SOURCE TEXT:
This was going on for over a period of weeks. Every Sunday I would dread going to church wondering, “Will it happen again during the alter call?”
It got to the point where it was so intensely painful that I was gripping the chair. It was so very painful - my heart. It was as if it was getting squeezed. I was gripping the chair and the perspiration was starting to show and it became clear to me that I was suppose to go down there, down the aisle to the circled stage, a long walk that was very public. Maybe somewhere around 1200 to 1400 people watching.
So I am gripping this chair and saying to myself, “I don’t need to. I don’t have to.” But yet the pain was intense to the point that I knew if I didn’t go I would die. I would just die, I would explode.
“I cannot take this pain! What is the big deal?! All you have to do is to walk down there,” that is what I was thinking.
I was finally willing. Finally just to rid myself of the pain I did it. I was pulled. I ran. I ran just to stop the pain. And I did the prayer. I am on my knees and it’s all good and worshipping.

DATA FOR PROCESSING:
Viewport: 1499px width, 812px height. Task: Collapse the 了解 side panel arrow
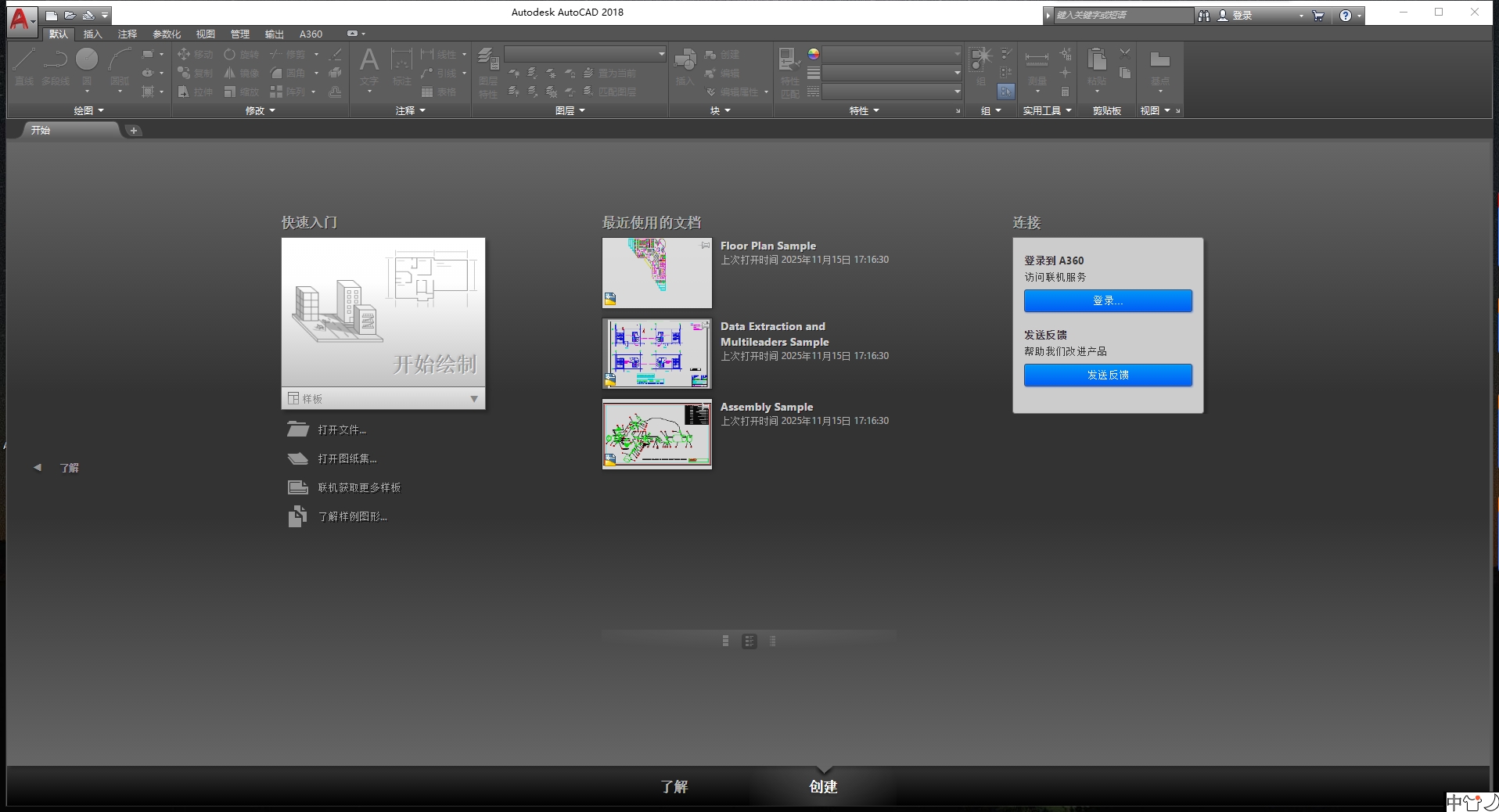point(37,467)
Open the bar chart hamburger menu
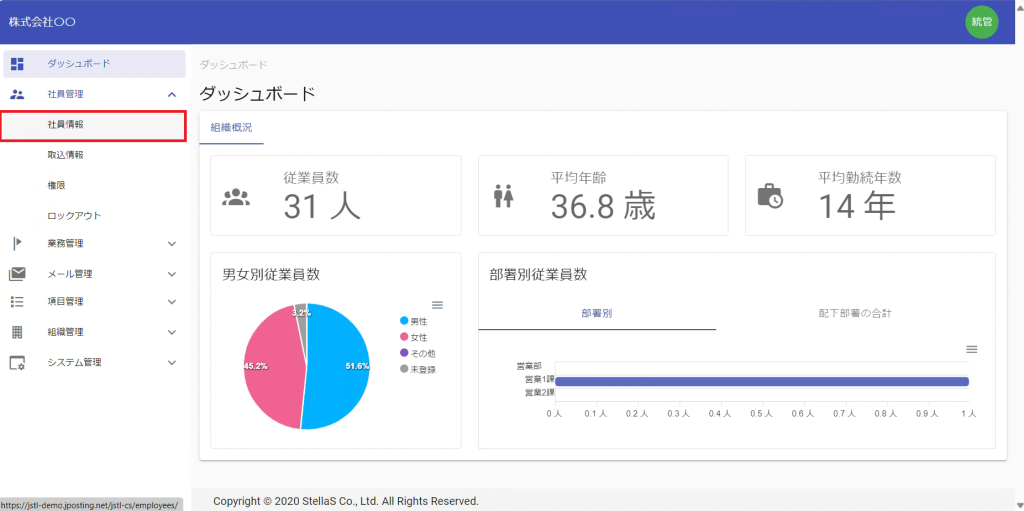The height and width of the screenshot is (511, 1024). pos(971,349)
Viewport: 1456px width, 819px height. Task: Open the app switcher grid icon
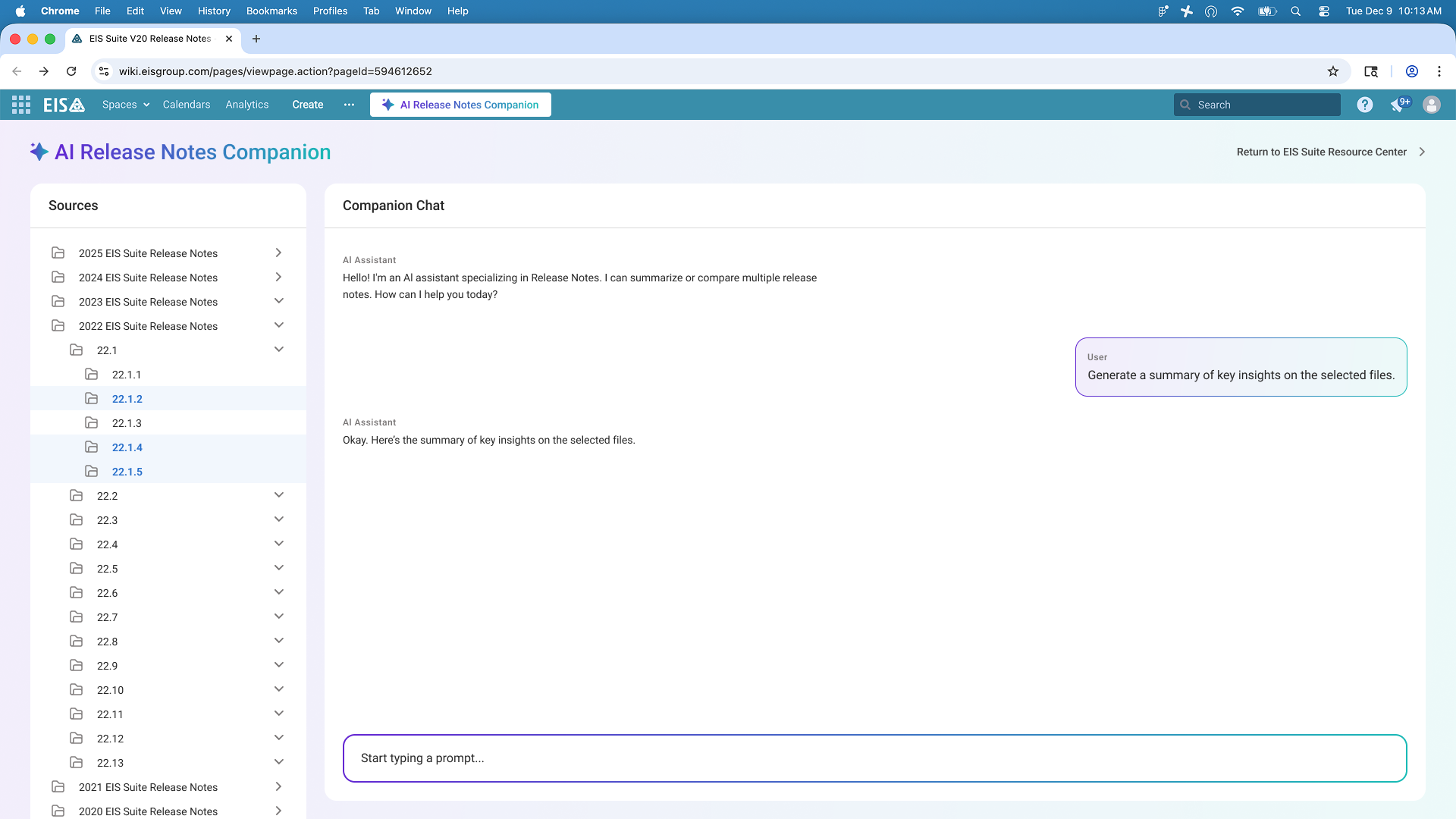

TASK LIST:
A - Rewrite all the records as a numbered list, dropping any blank lines and leaving out the pictures.
B - Continue the account of the church altar call from the point where it stops.

TASK ANSWERS:
A -
1. Viewport: 1499px width, 812px height. Task: Collapse the 了解 side panel arrow
2. point(37,467)
3. Open the bar chart hamburger menu
4. The height and width of the screenshot is (511, 1024). pos(971,349)
5. Viewport: 1456px width, 819px height. Task: Open the app switcher grid icon

B -
I felt someone gripping my feet. I thought that was odd. Why would someone grab my feet? I was on my knees so it was possible, but why?
I turned around and there was my Father holding on to both my feet and crying and praying to the Lord and tears! Tears were flying and I had never seen my Father cry. Not ever, not ever in his life and I knew at that instance that that was why I had to go to the alter because he would never have gone if I had not gone first. It was not for me, it was for him.
It was a wonderful, beautiful moment. Yeah! it was Christ pulling me towards that alter. I did not see Christ but I certainly felt Him.